We were a tiny class, but we went on to make an impact. And here are my classmates, all retired. Pictured from the left is Hawkes, Sun editor, with Barrie Zwicker, iconoclastic critic and Alby Sokol, jock writer, at the right rear. O'Connor, Ryerson information officer, is in front with our ladies, Shirley Gilbert, a major exec at HP, the computer giant, and Miriam Zylberberg, the anchor behind her doctor Bernie.
In the middle of our buzz, Sokol, known to generations of Telegram and Star readers, unveiled an ancient grievance.
"You know," he confided, "you gotta watch Downing. Years ago I picked up his column and read what I had told him the previous day at lunch. I had had to go out and do one of those Man On The Street surveys for the Star, and I hated them. This guy was coming down the street and I got out my notebook and as he came up, before I could say anything, he put a coin in my palm and kept on going. And the Star photog says to me, Alby, you got to dress better."
And all of us hooted. I said defensively to the panhandler for quotes that I thought then that it was the funniest thing I had heard in months, and I didn't really think it was off the record. And Alby said something like he didn't think he had to say off-the-record to a friend.
Boy, did that take me back. I was writing five columns a week, and occasionally six, and there were weeks when I wrote the daily editorial too. If anyone said anything interesting within 100 yards of me, they appeared in print. My neighbour out back, the chiropractor, said one weekend that he wanted to tell me something over the fence but it was off-the-record. I do believe I muttered something like I didn't know he ever said anything interesting enough to print, which is my normal line in such situations, but I hope I refrained.
(I loved writing columns. But I did think occasionally of Lewis Grizzard, who at his peak appeared in more than 400 newspapers. He wrote: "Being a columnist is like being married to a nymphomaniac. It's great for the first two weeks."
The engineering students at U of T used to steal a Sun every morning and then float it around the all-day classes.
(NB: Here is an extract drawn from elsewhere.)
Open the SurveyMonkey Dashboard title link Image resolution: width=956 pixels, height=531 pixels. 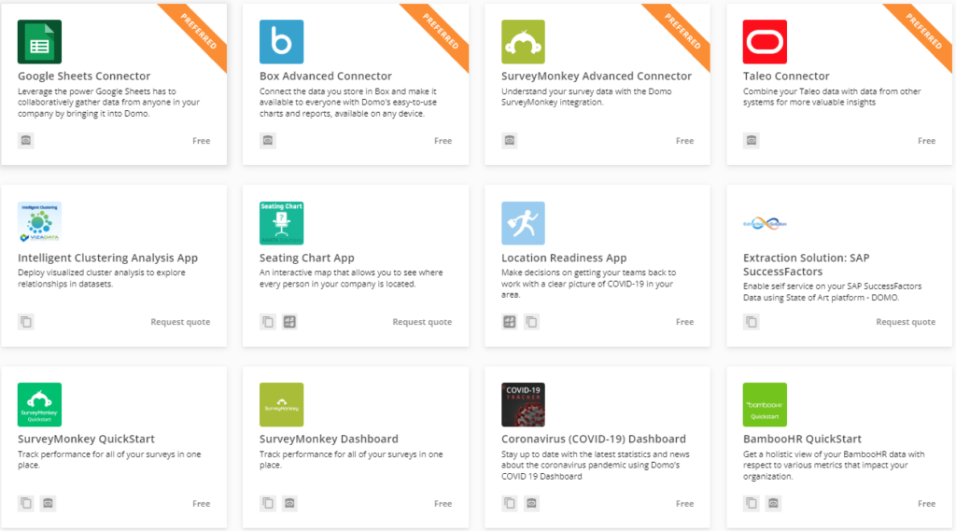[x=329, y=439]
One day a chap across the aisle yelled at my son John Henry that "your father didn't have anything interesting to say today." John Henry demanded to know why he would say something rude like that. "Because he wrote about you," came the reply.
The family gently suggested that perhaps some of their life should be off limits, which I ignored because I found that columns about my family were considered far more interesting by many than anything I felt about politics. And my cottage retreat was right up there too.
These days I read and listen to a lot of media malarkey about off-the-record utterances. The rule that most journalists like me follow is that the person has to stipulate that it's off-the-record BEFORE he or she says anything, and the writer has to agree to that before the sensitive material is revealed.
All that really means is that you can't quote them specifically, or give revealing clues as to their identity, but there's no way you can forget what was said. So it will help shape the story, which probably is what the source wanted in the first place.
In real courts, and in what passes for courts in the movies and on TV, we have become accustomed to lawyers blurting out loaded questions with dubious details which the judges rule out of order and tell the juries to disregard. As if juries can scrub words from their memories.
The best way to stay out of the media is not to say anything. As for all those who claim they were misquoted, most are lucky they were quoted in the first place.
Maybe Alby was mad that I wrote it was a coin. After all, Star guys would expect bills.